Angith Jayan

Setting up pre-commit hooks with Husky

When building a personal site, manual code formatting easily falls through the cracks. Catching syntax or formatting errors locally ensures faster deployments and keeps your repository history clean.

I automated my workflow to lint and format code before every commit using Husky, lint-staged, and Prettier.

Setup and Configuration

First, install the required dependencies. I include markdownlint-cli to automatically check for structural errors in my blog posts.

npm install --save-dev prettier husky lint-staged markdownlint-cli

Next, configure Husky to trigger before every commit.

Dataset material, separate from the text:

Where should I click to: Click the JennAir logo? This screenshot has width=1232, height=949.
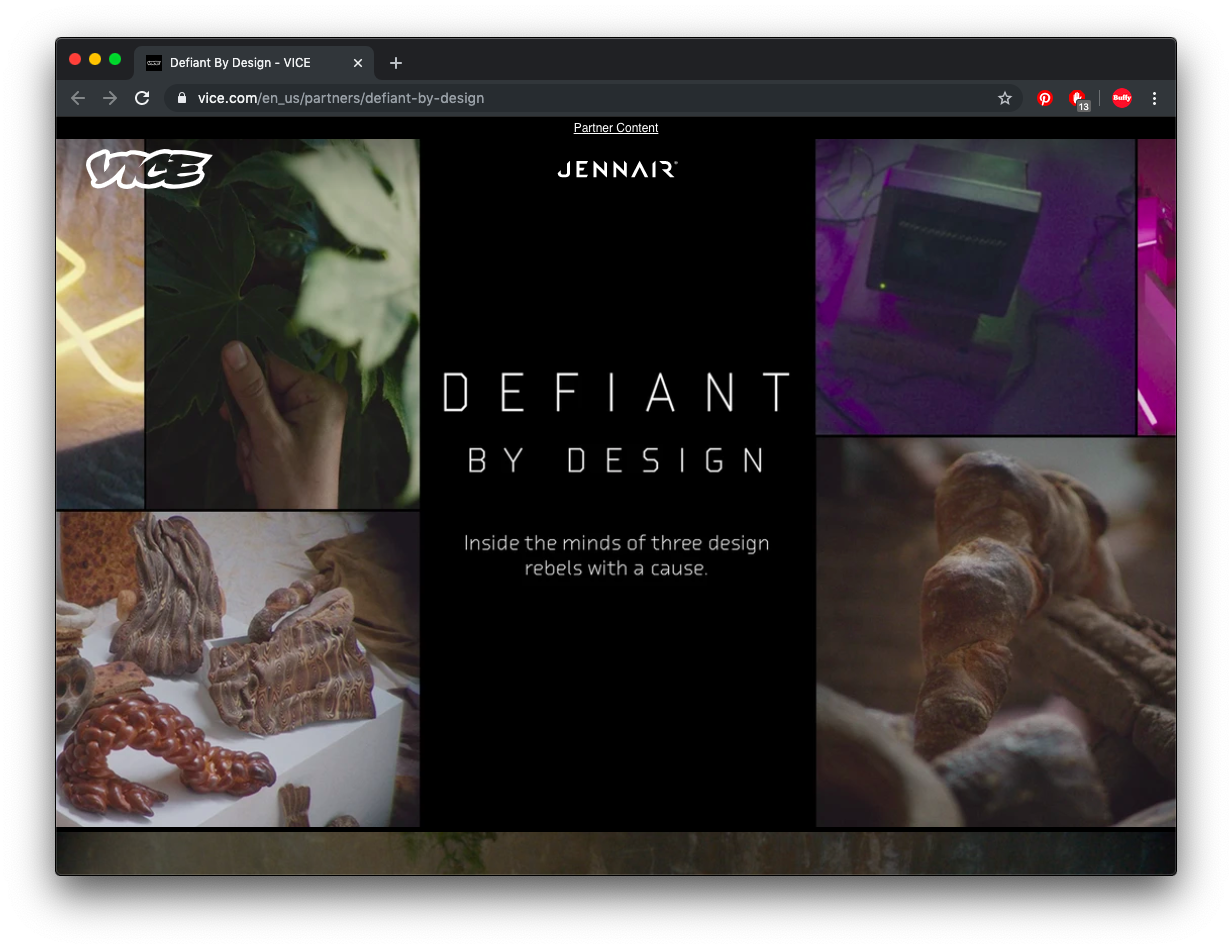pos(617,170)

npm pkg set scripts.prepare="husky"
npm run prepare
npx husky init
echo "npx lint-staged" > .husky/pre-commit

Create a .prettierrc file at the root of your project to define your styling conventions.

{
  "printWidth": 100,
  "tabWidth": 2,
  "semi": false,
  "singleQuote": true
}

Finally, add the lint-staged configuration to your package.json. This setup ensures Prettier and your linters only run against currently staged files, making the pre-commit process nearly instantaneous.

{
  "lint-staged": {
    "*.md": ["markdownlint", "prettier --write"],
    "*.json": ["prettier --write"],
    "*.yaml": ["prettier --write"]
  }
}

Now, running git commit intercepts your staged files. The hook reformats configurations and lints Markdown. If any tooling check fails, the commit aborts entirely—guaranteeing that broken formatting never reaches your production build.